Collected data:
►

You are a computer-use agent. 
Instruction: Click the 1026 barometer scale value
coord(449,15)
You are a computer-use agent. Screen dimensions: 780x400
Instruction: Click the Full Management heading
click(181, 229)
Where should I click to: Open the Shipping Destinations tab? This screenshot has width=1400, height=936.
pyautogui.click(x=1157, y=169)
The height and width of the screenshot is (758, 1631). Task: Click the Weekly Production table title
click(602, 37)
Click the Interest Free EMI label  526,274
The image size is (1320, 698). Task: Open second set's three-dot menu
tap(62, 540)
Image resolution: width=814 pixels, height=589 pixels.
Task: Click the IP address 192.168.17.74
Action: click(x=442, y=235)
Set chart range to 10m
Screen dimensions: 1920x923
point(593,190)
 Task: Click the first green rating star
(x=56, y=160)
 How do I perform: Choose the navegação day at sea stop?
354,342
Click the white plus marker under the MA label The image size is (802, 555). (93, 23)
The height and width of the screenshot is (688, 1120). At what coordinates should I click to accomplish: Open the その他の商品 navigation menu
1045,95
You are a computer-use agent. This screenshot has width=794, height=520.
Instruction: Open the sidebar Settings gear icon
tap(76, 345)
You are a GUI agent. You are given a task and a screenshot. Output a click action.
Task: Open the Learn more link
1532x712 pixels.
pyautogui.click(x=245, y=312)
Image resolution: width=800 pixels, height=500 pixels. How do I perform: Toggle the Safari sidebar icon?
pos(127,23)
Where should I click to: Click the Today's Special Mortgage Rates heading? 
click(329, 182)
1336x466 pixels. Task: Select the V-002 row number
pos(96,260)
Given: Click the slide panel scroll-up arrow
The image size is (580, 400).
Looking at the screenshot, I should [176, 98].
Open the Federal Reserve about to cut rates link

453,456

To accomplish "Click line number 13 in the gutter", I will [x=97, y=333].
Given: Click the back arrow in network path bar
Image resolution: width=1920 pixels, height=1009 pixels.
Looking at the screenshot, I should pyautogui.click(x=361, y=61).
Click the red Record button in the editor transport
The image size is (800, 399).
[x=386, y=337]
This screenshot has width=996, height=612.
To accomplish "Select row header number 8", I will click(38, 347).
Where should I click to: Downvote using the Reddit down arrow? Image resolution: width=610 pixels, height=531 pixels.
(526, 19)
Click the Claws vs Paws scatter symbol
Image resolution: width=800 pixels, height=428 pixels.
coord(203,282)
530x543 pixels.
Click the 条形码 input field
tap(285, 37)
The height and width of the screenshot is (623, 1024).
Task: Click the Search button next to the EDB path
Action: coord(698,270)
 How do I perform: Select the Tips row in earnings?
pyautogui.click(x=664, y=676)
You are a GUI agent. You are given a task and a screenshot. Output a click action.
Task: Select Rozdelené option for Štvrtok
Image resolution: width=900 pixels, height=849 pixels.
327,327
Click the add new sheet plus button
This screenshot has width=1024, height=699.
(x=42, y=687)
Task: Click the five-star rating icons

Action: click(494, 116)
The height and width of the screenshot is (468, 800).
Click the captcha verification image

◄

> **EXERCISE AIM**:
Could you copy out every record above exactly as it appears?

> **WRITTEN ANSWER**:
You are a computer-use agent. 
Instruction: Click the 1026 barometer scale value
coord(449,15)
You are a computer-use agent. Screen dimensions: 780x400
Instruction: Click the Full Management heading
click(181, 229)
Where should I click to: Open the Shipping Destinations tab? This screenshot has width=1400, height=936.
pyautogui.click(x=1157, y=169)
The height and width of the screenshot is (758, 1631). Task: Click the Weekly Production table title
click(602, 37)
Click the Interest Free EMI label  526,274
The image size is (1320, 698). Task: Open second set's three-dot menu
tap(62, 540)
Image resolution: width=814 pixels, height=589 pixels.
Task: Click the IP address 192.168.17.74
Action: click(x=442, y=235)
Set chart range to 10m
Screen dimensions: 1920x923
point(593,190)
 Task: Click the first green rating star
(x=56, y=160)
 How do I perform: Choose the navegação day at sea stop?
354,342
Click the white plus marker under the MA label The image size is (802, 555). (93, 23)
The height and width of the screenshot is (688, 1120). At what coordinates should I click to accomplish: Open the その他の商品 navigation menu
1045,95
You are a computer-use agent. This screenshot has width=794, height=520.
Instruction: Open the sidebar Settings gear icon
tap(76, 345)
You are a GUI agent. You are given a task and a screenshot. Output a click action.
Task: Open the Learn more link
1532x712 pixels.
pyautogui.click(x=245, y=312)
Image resolution: width=800 pixels, height=500 pixels. How do I perform: Toggle the Safari sidebar icon?
pos(127,23)
Where should I click to: Click the Today's Special Mortgage Rates heading? 
click(329, 182)
1336x466 pixels. Task: Select the V-002 row number
pos(96,260)
Given: Click the slide panel scroll-up arrow
The image size is (580, 400).
Looking at the screenshot, I should [176, 98].
Open the Federal Reserve about to cut rates link

453,456

To accomplish "Click line number 13 in the gutter", I will [x=97, y=333].
Given: Click the back arrow in network path bar
Image resolution: width=1920 pixels, height=1009 pixels.
Looking at the screenshot, I should pyautogui.click(x=361, y=61).
Click the red Record button in the editor transport
The image size is (800, 399).
[x=386, y=337]
This screenshot has width=996, height=612.
To accomplish "Select row header number 8", I will click(38, 347).
Where should I click to: Downvote using the Reddit down arrow? Image resolution: width=610 pixels, height=531 pixels.
(526, 19)
Click the Claws vs Paws scatter symbol
Image resolution: width=800 pixels, height=428 pixels.
coord(203,282)
530x543 pixels.
Click the 条形码 input field
tap(285, 37)
The height and width of the screenshot is (623, 1024).
Task: Click the Search button next to the EDB path
Action: coord(698,270)
 How do I perform: Select the Tips row in earnings?
pyautogui.click(x=664, y=676)
You are a GUI agent. You are given a task and a screenshot. Output a click action.
Task: Select Rozdelené option for Štvrtok
Image resolution: width=900 pixels, height=849 pixels.
327,327
Click the add new sheet plus button
This screenshot has width=1024, height=699.
(x=42, y=687)
Task: Click the five-star rating icons

Action: click(494, 116)
The height and width of the screenshot is (468, 800).
Click the captcha verification image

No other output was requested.